MILWAUKEE – Wandy Rodriguez is really two different pitchers. There’s Wandy at home, and there’s Wandy on the road.
There are platoon splits and then there are Rodriguez’s home-road, polar-opposite performances.
For his career, Rodriguez has a career 3.40 ERA at home. At home he’s one of the best left-handers in baseball. We saw it last homestand when he was nearly perfect for seven innings against the Cardinals.
Then there is the Rodriguez’s road resume.
For his career, Rodriguez has a 4.65 road ERA … and that was before he was lit up at Miller Park on Monday night, when he allowed seven runs in 3 2/3 innings.
(Gray jerseys have been Wandy Rodriguez’s kryptonite)
And these are not small sample sizes. Rodriguez has logged 734 career innings at home and 659 innings on the road. At this point, we have to think this is who Rodriguez is for what ever reason.
Now, most pitchers are better at home. At home you’re more apt to get borderline calls from umpires. (Don’t believe me? Go read “Scorecasting.” It’s a great read … and the evidence is there.) And I can understand most pitchers probably like working on their home mound and sleeping in their own bed.
But to be 36.7 % less effective on the road over the course of a considerable sample size? Really strange.
I asked Clint Hurdle about it after the game and he was unsure what was behind the split other than there are a number of hitter-friendly parks in the NL Central. Still, Houston is a hitter-friendly park where he spent most of his career.
“It’s not the park. It’s me,” Wandy said afterward. (Sure, the old it’s-not-the-park, it’s-me routine. I invented that routine #Seinfeld)
While Wandy has been mostly good this season – his ERA spiked from 1.99 to 3.91 Monday – there is one disturbing trend a declining swing and miss rate which is documented here. But that’s a question for another day.

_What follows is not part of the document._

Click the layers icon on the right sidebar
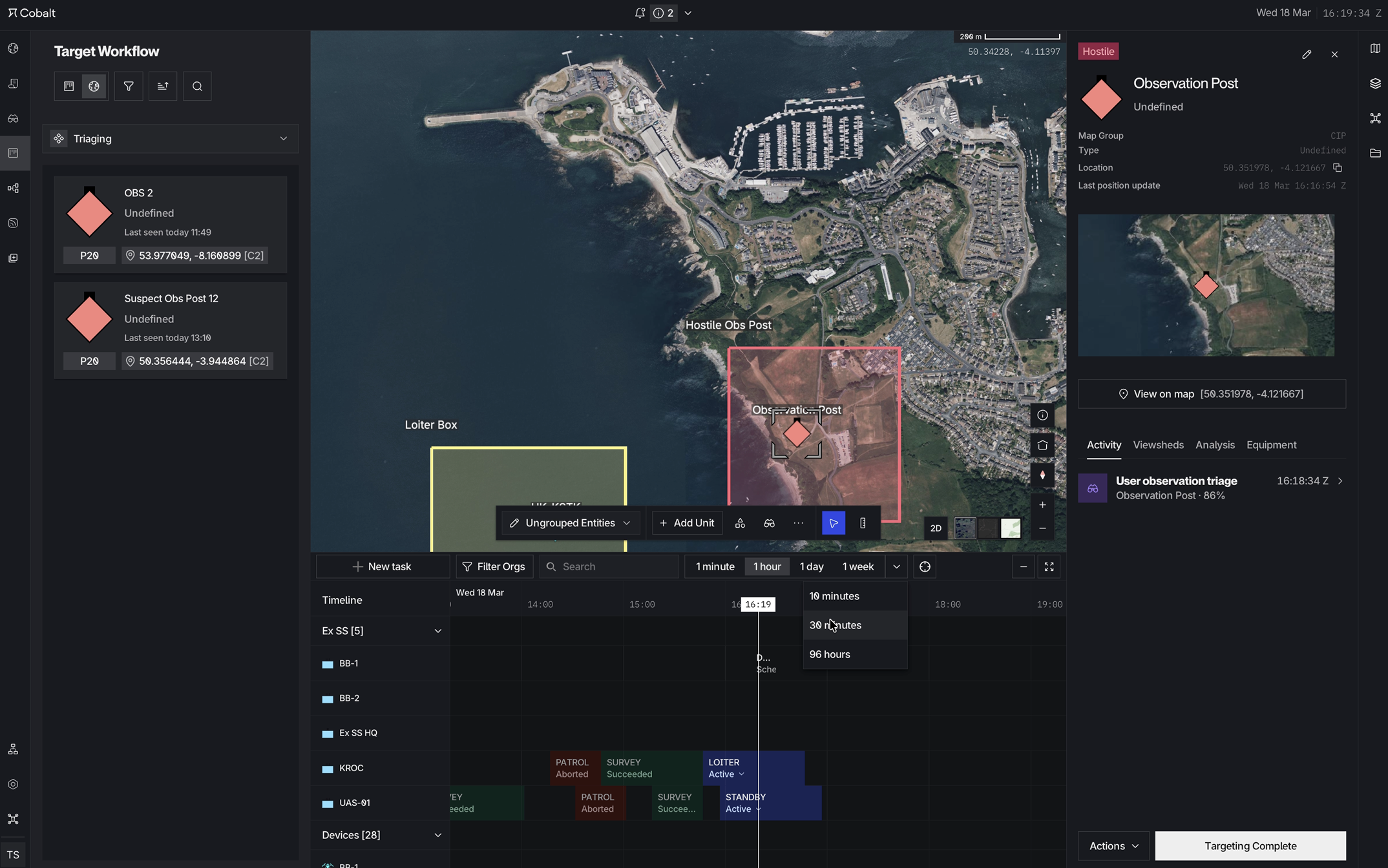This screenshot has width=1388, height=868. 1375,84
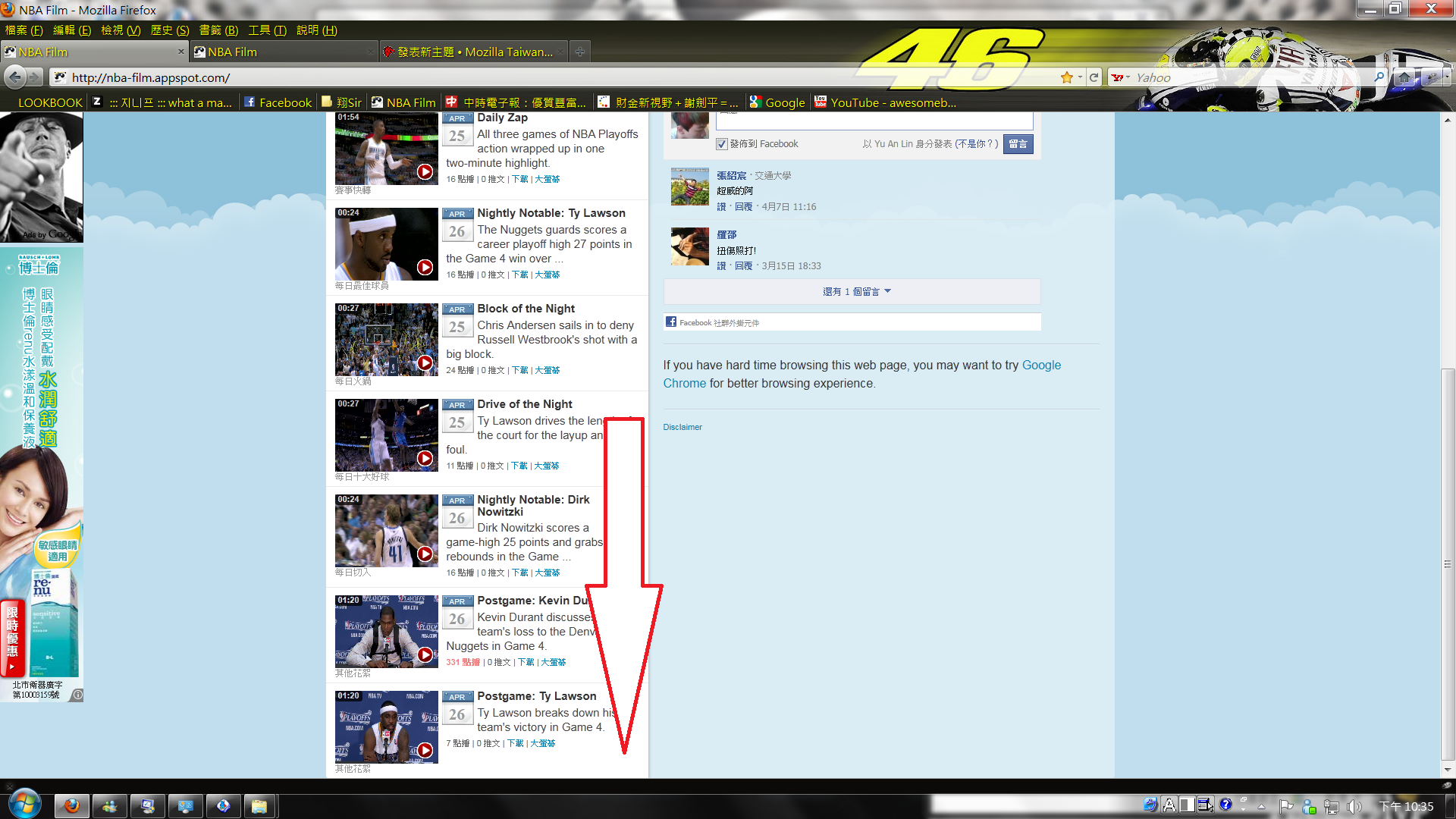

Today the question is what’s with the splits?
Maybe the answer is simply this: Wandy is human.
STRASMAS IS IN DOUBT
Stephen Strasburg was scheduled to pitch Saturday at PNC Park. In his debut, back in 2010, he struck out 14 Pirates back. Strasburg’s starts are must-see stuff, even if you’re pulling for the opposition.

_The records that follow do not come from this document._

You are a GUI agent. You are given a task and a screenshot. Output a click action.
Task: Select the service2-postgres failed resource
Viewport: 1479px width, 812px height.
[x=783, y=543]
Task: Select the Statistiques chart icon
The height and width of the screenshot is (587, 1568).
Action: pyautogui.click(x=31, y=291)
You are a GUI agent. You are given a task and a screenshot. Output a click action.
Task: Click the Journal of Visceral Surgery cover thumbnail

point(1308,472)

While Strasburg’s stuff has been there this year, the results haven’t been (1-5), and to make matters worse for the Nationals, Strasburg left Monday’s start with forearm tightness.
Strasburg has already had one Tommy John surgery and was handled carefully last year with his much discussed innings limits. So any time Strasburg complains of forearm tightness, which is sometimes a sign of ligament damage, there is reason to be concerned.

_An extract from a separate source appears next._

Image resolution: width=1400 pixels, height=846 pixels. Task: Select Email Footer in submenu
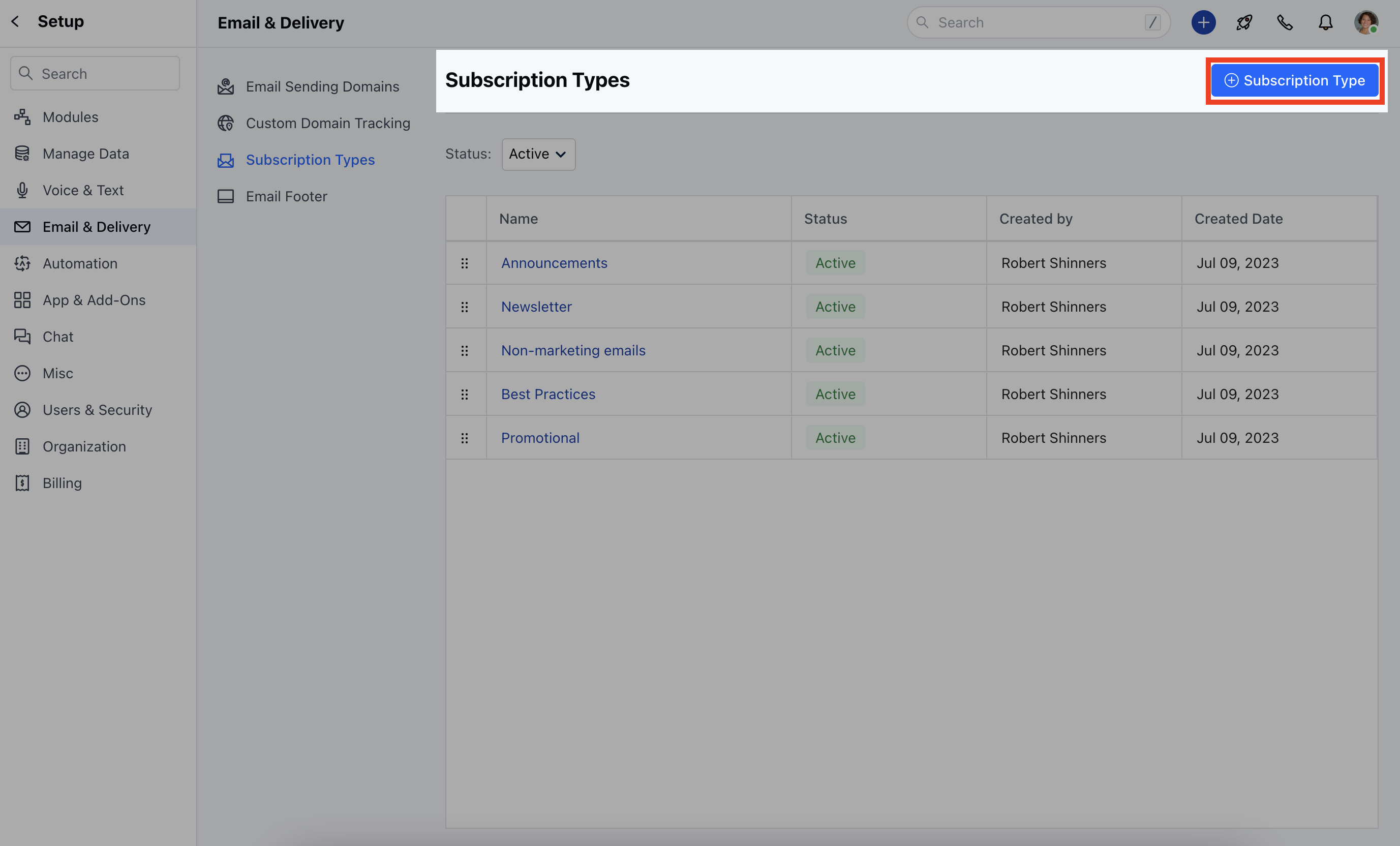click(x=286, y=197)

Nationals manager Davey Johnson isn’t sure if Strasburg will miss his next start. Strasburg wants to make his next start as do the ticket purchasers or Saturday’s game at PNC Park.
Said Strasburg last night. “I’m not missing my next start. I’ll tell you that right now.”
As a fan of the game, I hope he’s fine. But as Dylan Bundy reminded us last week, as Will Carroll reminded us tonight, no young pitcher is a sure thing. Say a prayer tonight for the right arms of Gerrit Cole and Jameson Taillon.
THE LAST OF SANCHEZ?
In case you missed it Jonathan Sanchez was officially demoted to the bullpen before Monday’s game. He came on in relief and allowed two home runs and four runs in 2 1/3 innings.
Jeanmar Gomez will start in place of Sanchez on Wednesday.
Is Sanchez to the pen permanent?
“For now,” Hurdle said.
WHAT’S UP WITH GERRIT COLE?
If Gerrit Cole was throwing more strikes perhaps he would be making a case for a quick callup, though service time considerations probably make that a non-starter.
Still, Cole’s performance has been uneven as he’s averaging 20 pitches per inning and has had four walks in his last two start.
What’s up with Cole’s command?
Said Hurdle: “It’s not so much command issues, it’s going down there and dominating and repeating his delivery and throwing secondary pitches for strikes and pounding the strike zone. It’s not all about the walks it’s about the quality of strikes. It’s something he continues to work on.”